В интервью для австралийской газеты Нил писал, что, когда отец умирал, ему казалось, врачи его не слышат. Нил и другие члены семьи опасались, что отцу искусственно продлевают жизнь, а в итоге ему предстоит умереть здесь, в больнице. Врачи и медсестры продолжали твердить о реанимации и искусственной вентиляции легких, но не могли сказать, что случится завтра или послезавтра. Направление на паллиативную помощь пришло только спустя неделю. «Я полагал, что, когда дело дойдет до семьи, я смогу сгладить для них острые углы. Что ж, я ошибался. Этот случай стал ценным уроком, – признается Нил и вспоминает об отце: «Он был уязвим, страдал, а врачи работали очень топорно. За десять дней в больнице отец стал подавленным, все время был в страхе, терял силы и личное достоинство. У него развилась острая задержка мочи, однако он страдал более суток, прежде чем врачи ввели катетер, чтобы опорожнить мочевой пузырь. Еще отец бредил по ночам и был чересчур возбужден, так что мы спросили, не могут ли врачи дать ему успокоительное на ночь. Нам ответили, что это недопустимо вследствие повреждений мозга, однако перезвонили ночью и попросили поговорить с отцом, чтобы он немного расслабился, пока они в срочном порядке организуют успокоительное»[30].
В конце концов, Нил был вынужден присоединиться к команде врачей в качестве медика, чего изначально делать совсем не хотел. Тогда к его словам прислушались. Семье были предоставлены паллиативные услуги, и отец умер мирно. Однако Нил ощущает, что это дорого обошлось всем. Он объясняет это так: «Мой отец страдал, в то время как мог уйти спокойно. Моя семья пострадала, ведь они ощущали вину за то, что вместо лечения были вынуждены добиваться комфортных условий. И я тоже пострадал. Выступая в роли врача, я потратил драгоценное время, в которое мог бы отдаться скорби и попрощаться с отцом, как подобает сыну».

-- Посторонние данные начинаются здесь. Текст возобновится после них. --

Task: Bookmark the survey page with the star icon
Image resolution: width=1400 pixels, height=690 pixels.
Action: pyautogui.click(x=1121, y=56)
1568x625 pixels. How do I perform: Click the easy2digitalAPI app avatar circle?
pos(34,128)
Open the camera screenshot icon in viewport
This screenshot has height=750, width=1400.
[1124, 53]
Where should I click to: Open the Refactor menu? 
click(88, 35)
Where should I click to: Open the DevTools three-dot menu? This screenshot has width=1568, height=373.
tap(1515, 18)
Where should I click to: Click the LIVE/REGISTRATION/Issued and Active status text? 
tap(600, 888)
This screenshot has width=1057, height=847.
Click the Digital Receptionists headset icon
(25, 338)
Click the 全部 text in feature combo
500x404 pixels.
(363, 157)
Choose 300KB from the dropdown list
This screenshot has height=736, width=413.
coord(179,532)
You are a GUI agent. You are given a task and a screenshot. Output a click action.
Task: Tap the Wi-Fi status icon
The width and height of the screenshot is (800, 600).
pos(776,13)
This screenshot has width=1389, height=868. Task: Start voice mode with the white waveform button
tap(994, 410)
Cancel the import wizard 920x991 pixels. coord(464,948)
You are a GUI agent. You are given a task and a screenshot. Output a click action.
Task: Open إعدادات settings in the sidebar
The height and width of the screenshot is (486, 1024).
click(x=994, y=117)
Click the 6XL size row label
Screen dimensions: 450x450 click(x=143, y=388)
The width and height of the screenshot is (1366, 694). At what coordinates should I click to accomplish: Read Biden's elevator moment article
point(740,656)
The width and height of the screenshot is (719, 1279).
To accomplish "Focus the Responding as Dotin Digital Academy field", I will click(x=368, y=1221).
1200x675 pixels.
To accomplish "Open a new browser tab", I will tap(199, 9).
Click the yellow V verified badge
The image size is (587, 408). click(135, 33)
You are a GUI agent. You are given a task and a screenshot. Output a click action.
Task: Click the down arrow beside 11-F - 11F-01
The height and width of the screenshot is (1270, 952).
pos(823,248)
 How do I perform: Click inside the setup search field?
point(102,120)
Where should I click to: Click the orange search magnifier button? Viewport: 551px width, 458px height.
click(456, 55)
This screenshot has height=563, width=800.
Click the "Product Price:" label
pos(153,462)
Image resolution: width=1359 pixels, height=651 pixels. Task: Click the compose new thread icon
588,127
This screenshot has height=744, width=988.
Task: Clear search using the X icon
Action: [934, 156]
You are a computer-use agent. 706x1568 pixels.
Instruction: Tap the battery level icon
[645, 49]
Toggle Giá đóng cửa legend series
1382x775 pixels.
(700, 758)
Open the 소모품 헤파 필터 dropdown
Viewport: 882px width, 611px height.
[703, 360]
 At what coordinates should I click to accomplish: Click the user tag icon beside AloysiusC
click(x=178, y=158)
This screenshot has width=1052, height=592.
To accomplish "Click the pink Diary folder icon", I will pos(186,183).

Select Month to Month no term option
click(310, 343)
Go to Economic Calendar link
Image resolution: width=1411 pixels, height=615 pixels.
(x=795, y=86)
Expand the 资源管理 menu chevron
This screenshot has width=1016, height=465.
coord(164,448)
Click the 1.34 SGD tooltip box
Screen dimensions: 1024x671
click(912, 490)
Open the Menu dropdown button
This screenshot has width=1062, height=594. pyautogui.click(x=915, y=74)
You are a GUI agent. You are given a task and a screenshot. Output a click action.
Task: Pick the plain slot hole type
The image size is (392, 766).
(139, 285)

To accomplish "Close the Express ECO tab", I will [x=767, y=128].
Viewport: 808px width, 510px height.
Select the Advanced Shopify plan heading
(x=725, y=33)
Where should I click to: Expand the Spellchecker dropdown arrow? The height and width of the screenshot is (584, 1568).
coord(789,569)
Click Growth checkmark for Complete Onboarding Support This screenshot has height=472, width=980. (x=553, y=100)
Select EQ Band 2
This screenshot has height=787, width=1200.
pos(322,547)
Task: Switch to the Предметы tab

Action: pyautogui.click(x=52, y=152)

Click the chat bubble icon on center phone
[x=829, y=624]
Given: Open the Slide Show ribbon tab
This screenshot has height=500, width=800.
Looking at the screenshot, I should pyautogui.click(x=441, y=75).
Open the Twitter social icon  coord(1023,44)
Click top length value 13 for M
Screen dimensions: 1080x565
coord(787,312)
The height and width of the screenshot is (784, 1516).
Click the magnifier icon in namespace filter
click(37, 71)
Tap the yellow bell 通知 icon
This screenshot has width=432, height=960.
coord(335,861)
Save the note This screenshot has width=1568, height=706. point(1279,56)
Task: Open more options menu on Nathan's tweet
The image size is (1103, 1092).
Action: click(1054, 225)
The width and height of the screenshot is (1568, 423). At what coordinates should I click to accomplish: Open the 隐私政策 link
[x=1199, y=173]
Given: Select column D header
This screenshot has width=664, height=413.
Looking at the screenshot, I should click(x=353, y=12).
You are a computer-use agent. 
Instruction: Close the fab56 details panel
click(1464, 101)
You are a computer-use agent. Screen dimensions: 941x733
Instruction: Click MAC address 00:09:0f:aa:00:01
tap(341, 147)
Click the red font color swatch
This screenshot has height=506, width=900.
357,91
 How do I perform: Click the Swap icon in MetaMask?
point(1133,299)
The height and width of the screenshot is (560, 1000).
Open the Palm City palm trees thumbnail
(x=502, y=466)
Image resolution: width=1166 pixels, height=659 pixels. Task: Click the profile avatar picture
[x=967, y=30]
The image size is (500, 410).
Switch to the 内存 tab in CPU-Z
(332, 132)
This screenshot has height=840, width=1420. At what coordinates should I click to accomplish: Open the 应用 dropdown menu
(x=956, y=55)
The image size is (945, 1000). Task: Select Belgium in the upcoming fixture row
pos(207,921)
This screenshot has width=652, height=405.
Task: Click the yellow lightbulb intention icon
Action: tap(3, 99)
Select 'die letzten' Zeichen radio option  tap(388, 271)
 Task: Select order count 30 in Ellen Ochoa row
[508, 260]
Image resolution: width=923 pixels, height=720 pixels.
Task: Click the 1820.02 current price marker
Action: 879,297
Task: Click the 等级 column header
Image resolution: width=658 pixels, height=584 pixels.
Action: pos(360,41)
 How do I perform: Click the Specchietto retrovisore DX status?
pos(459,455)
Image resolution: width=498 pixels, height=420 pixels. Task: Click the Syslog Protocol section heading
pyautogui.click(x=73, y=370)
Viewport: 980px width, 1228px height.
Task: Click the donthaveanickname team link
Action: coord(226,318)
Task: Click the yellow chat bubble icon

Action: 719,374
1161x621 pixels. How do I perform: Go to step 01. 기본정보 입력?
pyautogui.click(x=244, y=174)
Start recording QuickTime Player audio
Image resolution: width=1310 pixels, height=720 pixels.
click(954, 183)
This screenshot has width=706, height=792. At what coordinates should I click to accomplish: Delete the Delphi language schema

По словам Нила, дело в том, что врач обязан вмешаться в процесс умирания и спасти пациента всеми возможными способами. Доктор Эшли Уитт, работающая в отделении скорой помощи, согласилась с Нилом: «Для многих врачей трудно перейти к паллиативной помощи, потому что мы на самом деле предпочитаем «исправлять», выписывать лекарства, спасать жизни. Но ведь мы не можем спасти всех, а комфортные условия смерти так же важны, как и правильно выполненная реанимация».